Instrumentation you can reuse

These are deleted as part of the Phase 3b.next commit, but here is the shape for quick re-addition:

# Add near top of typecheck_walk.qz:
var _mem_bisect_totals = vec_new<Int>()
var _mem_bisect_counts = vec_new<Int>()

def _mem_bisect_record(kind: Int, delta: Int): Void
  while _mem_bisect_totals.size <= kind
    _mem_bisect_totals.push(0)
    _mem_bisect_counts.push(0)
  end
  _mem_bisect_totals[kind] = _mem_bisect_totals[kind] + delta
  _mem_bisect_counts[kind] = _mem_bisect_counts[kind] + 1
end

def _mem_bisect_report(): Void
  var i = 0
  while i < _mem_bisect_totals.size
    var total = _mem_bisect_totals[i]
    if total > 1048576
      eputs("[kind #{i}] +#{total / 1048576} MB / #{_mem_bisect_counts[i]} stmts")
    end
    i += 1
  end
end

# Wrap tc_expr via an _tc_expr_dispatch helper:
def tc_expr(tc: TypecheckState, ast_storage: ast::AstStorage, node: AstNodeId): Int
  if node < 0
    return type_constants::TYPE_ERROR
  end
  var _k = ast::ast_get_kind(ast_storage, node)
  var _r = mem_current_rss()
  var _result = _tc_expr_dispatch(tc, ast_storage, node)
  _mem_bisect_record(_k + 1000, mem_current_rss() - _r)
  return _result
end
# ...and call _mem_bisect_report() right before mem_report("typecheck").
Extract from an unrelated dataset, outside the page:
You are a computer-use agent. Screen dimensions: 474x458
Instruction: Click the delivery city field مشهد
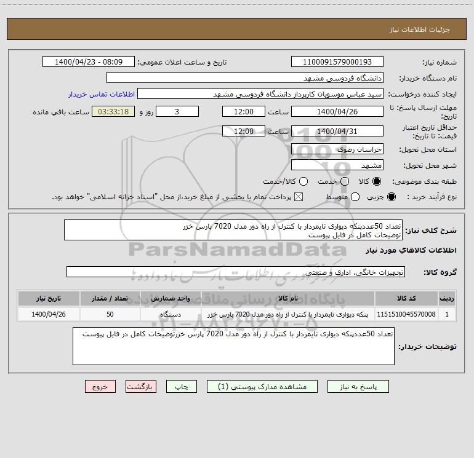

Context for why tc_expr_call is likely the leak

tc_expr_call uniquely among tc_expr handlers:

  • Does SEVERAL recursive tc_expr calls on args (primary + UFCS rewrite’s first-arg re-walk + tc_try_resolve_*‘s walks).
  • Mutates the AST (ast_set_str1, ast_set_str2, ast_set_kind) — these intern into the global string interner.
  • Calls tc_parse_type on type_arg (cached now, but used to be hot).
  • Does fuzzy name lookups into the function registry (string compares).
  • Does UFCS container-type inference via tc_try_resolve_vec_element_type / tc_try_resolve_map_key_value_types which are non-trivial helpers.

All of these compound. A single NODE_CALL can trigger 5+ tc_expr calls (one per arg, one receiver re-walk, plus resolve helpers) and multiple string allocations.

Don’t drift into

  • Scheduler park/wake refactor
  • Async Mutex/RwLock
  • Any unrelated roadmap items

Stay focused on tc_expr_call. One session. Fix it or document progress.